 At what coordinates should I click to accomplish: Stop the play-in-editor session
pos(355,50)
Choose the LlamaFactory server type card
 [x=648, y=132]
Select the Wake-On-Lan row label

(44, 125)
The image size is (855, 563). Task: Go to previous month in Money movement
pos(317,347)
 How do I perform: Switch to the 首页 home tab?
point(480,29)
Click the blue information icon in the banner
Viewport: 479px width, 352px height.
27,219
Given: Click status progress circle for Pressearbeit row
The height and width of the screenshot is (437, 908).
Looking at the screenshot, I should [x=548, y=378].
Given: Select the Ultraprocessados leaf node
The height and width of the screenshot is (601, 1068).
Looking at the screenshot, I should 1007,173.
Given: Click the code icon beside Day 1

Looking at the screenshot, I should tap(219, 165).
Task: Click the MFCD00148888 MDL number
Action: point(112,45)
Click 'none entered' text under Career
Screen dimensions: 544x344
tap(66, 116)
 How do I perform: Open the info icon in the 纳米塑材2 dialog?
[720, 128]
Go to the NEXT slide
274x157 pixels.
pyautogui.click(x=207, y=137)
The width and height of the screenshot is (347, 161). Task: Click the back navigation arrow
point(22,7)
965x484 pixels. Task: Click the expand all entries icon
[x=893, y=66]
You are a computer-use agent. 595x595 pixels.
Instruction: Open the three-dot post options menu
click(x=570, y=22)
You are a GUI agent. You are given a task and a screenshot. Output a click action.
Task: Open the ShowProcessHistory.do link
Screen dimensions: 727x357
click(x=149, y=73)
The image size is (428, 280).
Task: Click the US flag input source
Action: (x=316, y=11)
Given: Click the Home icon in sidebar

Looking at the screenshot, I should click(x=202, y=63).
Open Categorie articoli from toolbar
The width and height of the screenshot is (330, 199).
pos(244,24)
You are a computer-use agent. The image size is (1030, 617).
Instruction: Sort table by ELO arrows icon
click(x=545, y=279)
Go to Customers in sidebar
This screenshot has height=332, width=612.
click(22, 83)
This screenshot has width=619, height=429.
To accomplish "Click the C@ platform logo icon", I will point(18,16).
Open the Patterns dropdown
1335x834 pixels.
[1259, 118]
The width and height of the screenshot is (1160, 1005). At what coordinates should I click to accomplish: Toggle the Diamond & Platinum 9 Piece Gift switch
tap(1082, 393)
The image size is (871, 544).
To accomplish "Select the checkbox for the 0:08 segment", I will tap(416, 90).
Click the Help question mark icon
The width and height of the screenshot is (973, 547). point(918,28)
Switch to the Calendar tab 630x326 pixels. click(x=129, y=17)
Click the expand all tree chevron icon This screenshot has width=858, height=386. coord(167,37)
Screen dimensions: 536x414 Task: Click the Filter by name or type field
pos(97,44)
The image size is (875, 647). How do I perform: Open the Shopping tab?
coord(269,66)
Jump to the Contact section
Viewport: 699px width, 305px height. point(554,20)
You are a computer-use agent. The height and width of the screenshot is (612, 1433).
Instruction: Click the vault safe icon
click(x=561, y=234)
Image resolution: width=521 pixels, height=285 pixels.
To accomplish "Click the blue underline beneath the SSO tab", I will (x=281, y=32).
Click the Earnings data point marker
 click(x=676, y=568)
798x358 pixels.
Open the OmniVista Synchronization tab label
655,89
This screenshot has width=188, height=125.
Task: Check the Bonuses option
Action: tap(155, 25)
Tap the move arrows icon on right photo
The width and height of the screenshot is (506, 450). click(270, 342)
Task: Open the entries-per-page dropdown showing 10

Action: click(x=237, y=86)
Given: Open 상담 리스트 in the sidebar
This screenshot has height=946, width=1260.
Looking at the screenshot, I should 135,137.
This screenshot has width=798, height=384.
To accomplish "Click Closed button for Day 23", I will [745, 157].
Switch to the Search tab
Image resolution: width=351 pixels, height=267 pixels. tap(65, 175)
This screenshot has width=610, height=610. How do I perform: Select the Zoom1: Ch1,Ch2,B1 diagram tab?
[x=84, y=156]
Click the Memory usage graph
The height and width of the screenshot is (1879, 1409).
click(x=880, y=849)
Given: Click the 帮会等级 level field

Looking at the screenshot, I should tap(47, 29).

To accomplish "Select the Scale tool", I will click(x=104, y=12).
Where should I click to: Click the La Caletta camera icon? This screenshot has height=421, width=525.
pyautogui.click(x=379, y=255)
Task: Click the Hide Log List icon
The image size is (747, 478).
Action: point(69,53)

* * *

* YOUR ASSIGNMENT: Wherever a line in the records contains the word "agent", copy that line.

* RESPONSE BOX:
You are a computer-use agent. 595x595 pixels.
You are a GUI agent. You are given a task and a screenshot. Output a click action.
You are a computer-use agent. The image size is (1030, 617).
You are a computer-use agent. The height and width of the screenshot is (612, 1433).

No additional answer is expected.